Лиза знала, что немецкий вариант написан в том же тоне, но промолчала об этом. Она не знала, что думать. Дар интуиции исчез у нее, как излишек плоти с костей. Она могла лишь надеяться и молиться, чтобы пророчившие гибель оказались неправы. Затем, лишь час спустя, как они начали собираться, по Подолу молнией разнеслась хорошая весть: их отсылают в Палестину.

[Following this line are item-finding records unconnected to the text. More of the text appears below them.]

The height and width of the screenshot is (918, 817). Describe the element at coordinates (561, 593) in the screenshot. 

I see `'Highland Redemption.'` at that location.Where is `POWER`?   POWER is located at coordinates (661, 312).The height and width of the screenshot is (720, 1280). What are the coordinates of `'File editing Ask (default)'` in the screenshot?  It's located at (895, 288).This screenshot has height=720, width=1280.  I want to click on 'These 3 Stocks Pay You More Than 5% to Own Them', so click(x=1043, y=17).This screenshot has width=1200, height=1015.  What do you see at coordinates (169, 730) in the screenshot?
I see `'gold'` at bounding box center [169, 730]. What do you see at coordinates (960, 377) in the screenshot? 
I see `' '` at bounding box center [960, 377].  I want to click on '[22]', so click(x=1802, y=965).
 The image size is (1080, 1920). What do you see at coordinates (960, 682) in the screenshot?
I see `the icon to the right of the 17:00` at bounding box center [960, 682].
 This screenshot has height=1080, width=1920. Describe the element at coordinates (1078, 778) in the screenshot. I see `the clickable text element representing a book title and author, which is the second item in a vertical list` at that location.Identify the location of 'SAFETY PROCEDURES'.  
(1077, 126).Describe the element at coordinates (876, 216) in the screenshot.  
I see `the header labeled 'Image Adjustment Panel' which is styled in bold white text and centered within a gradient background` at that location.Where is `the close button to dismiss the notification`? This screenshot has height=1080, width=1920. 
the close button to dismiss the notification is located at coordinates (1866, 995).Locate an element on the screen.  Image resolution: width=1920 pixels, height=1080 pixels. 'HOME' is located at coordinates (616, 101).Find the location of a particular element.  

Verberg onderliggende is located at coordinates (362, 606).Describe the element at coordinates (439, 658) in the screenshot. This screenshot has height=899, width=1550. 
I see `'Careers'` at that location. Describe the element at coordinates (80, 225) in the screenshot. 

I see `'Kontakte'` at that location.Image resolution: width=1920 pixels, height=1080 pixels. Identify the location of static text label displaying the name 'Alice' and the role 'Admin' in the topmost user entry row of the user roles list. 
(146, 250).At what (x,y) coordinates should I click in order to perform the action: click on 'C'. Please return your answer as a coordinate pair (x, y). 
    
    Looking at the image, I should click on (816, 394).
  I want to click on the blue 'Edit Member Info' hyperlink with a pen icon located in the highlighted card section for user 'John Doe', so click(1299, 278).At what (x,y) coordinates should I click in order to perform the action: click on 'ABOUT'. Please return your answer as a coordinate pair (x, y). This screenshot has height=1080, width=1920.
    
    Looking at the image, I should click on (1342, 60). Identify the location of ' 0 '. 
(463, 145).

Час тянулся за часом, а конца все еще не было видно. Некое бутылочное горлышко где-то там, впереди, никак не хотело расширяться, и все же они продвигались вперед из-за напора толпы позади себя. Для матерей с маленькими детьми это было сущее бедствие, и Лизу стало беспокоить, как-то управится Люба. Им с Колей следовало подождать и помочь им; она ощущала вину. Хотя в то время казалось разумным отправиться занимать места. Она помогала перепуганной женщине, шедшей неподалеку и управлявшейся с четырьмя детьми, старшему из которых было лет десять или одиннадцать, а младшему – года полтора. Лиза взяла эту маленькую девочку, чтобы у ее матери отдохнули руки.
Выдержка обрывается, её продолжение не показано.